Data under study:
^^^^^^^^^^^^^^^^
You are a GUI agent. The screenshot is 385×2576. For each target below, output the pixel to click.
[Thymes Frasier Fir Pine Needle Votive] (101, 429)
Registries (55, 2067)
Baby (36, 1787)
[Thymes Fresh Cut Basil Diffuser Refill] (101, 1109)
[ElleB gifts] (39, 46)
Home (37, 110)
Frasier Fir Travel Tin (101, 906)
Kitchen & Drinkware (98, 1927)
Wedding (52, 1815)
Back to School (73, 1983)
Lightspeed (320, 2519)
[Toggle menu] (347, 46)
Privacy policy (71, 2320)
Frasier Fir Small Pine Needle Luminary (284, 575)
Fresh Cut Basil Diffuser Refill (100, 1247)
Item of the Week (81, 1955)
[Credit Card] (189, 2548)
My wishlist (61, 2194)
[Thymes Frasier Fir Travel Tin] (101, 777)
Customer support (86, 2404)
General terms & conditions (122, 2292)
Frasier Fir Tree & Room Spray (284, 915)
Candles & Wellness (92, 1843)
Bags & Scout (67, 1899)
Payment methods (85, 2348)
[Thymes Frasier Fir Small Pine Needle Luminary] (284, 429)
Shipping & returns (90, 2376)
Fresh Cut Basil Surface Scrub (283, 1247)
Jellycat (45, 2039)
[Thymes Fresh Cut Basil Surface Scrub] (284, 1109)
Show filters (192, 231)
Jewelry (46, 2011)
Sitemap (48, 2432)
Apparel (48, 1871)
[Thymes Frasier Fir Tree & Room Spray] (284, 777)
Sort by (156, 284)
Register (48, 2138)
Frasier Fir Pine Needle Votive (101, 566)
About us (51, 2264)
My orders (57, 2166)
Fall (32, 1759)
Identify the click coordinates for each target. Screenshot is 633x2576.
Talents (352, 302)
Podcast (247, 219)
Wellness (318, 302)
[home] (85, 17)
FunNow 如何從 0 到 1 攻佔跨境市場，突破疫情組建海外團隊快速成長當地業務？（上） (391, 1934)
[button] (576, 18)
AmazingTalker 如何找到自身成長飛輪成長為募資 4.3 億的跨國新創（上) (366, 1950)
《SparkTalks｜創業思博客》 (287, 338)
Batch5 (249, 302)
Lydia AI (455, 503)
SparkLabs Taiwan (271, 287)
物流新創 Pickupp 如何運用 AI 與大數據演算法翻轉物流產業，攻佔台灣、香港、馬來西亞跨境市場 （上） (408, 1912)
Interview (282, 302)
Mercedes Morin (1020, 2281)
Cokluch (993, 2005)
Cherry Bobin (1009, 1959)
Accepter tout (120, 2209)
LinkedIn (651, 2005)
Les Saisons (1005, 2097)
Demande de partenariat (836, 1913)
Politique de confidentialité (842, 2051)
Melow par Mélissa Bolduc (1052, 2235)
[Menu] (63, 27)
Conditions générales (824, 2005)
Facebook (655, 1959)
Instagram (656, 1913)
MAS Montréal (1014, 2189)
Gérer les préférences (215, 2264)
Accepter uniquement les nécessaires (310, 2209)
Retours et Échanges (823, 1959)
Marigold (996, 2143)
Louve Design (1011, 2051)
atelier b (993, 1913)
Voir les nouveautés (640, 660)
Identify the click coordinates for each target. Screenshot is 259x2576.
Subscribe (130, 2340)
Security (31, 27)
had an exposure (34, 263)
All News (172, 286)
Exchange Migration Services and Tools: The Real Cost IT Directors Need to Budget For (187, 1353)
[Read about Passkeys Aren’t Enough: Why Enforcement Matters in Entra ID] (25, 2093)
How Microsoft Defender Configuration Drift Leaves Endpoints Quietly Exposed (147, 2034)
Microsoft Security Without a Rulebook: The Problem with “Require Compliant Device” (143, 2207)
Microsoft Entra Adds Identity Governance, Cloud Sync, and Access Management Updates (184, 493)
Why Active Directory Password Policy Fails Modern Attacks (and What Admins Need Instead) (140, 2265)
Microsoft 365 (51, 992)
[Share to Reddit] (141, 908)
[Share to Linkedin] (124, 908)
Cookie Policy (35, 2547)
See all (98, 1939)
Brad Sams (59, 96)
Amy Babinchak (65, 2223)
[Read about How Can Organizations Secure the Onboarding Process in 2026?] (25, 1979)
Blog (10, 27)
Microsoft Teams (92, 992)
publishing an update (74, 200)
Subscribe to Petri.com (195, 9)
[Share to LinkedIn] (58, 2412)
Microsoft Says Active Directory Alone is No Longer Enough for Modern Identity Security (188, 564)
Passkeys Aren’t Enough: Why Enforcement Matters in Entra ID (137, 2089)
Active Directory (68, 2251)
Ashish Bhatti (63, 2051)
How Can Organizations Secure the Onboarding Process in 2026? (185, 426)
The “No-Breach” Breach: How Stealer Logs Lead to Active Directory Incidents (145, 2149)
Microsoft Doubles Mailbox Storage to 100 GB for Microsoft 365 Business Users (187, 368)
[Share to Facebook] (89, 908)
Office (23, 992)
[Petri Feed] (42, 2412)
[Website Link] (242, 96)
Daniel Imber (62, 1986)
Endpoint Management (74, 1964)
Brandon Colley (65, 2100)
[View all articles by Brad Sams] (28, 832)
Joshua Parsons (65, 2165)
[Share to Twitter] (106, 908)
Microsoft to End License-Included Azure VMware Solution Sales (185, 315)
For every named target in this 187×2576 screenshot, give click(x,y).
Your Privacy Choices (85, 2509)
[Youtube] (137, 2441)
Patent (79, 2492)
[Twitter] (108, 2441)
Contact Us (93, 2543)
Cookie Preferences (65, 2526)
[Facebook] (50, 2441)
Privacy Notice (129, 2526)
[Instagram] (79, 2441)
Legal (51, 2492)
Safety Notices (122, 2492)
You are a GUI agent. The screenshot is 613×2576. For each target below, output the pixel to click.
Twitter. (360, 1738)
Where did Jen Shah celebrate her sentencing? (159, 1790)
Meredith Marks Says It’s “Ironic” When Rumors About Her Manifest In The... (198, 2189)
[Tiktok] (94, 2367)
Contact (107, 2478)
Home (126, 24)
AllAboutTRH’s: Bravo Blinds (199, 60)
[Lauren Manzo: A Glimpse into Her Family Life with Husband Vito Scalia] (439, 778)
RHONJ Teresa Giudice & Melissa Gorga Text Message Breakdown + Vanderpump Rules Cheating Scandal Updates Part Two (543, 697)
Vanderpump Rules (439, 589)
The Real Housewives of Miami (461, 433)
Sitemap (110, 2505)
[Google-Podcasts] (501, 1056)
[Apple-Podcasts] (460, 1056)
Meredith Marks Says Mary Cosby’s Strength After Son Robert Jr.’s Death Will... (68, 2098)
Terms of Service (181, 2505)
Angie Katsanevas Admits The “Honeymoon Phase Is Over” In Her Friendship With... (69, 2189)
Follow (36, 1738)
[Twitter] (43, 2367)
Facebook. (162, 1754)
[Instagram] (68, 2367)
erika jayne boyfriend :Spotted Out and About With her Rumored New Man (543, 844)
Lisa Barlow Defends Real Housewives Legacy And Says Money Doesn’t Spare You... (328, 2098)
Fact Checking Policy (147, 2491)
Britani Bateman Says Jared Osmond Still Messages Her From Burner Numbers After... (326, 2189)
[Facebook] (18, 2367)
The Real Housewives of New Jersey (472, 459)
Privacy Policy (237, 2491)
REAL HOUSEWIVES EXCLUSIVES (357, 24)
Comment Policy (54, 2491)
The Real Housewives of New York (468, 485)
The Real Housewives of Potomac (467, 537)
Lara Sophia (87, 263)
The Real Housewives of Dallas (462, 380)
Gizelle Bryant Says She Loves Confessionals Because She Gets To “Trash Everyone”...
^^^^^^^^^^^^^^^^
Task directions: When you reach the line in the material above that holds "AmazingTalker 如何找到自身成長飛輪成長為募資 4.3", begin reproducing lines exactly, and stop after the line that holds "Interview (282, 302)".

Task output:
AmazingTalker 如何找到自身成長飛輪成長為募資 4.3 億的跨國新創（上) (366, 1950)
《SparkTalks｜創業思博客》 (287, 338)
Batch5 (249, 302)
Lydia AI (455, 503)
SparkLabs Taiwan (271, 287)
物流新創 Pickupp 如何運用 AI 與大數據演算法翻轉物流產業，攻佔台灣、香港、馬來西亞跨境市場 （上） (408, 1912)
Interview (282, 302)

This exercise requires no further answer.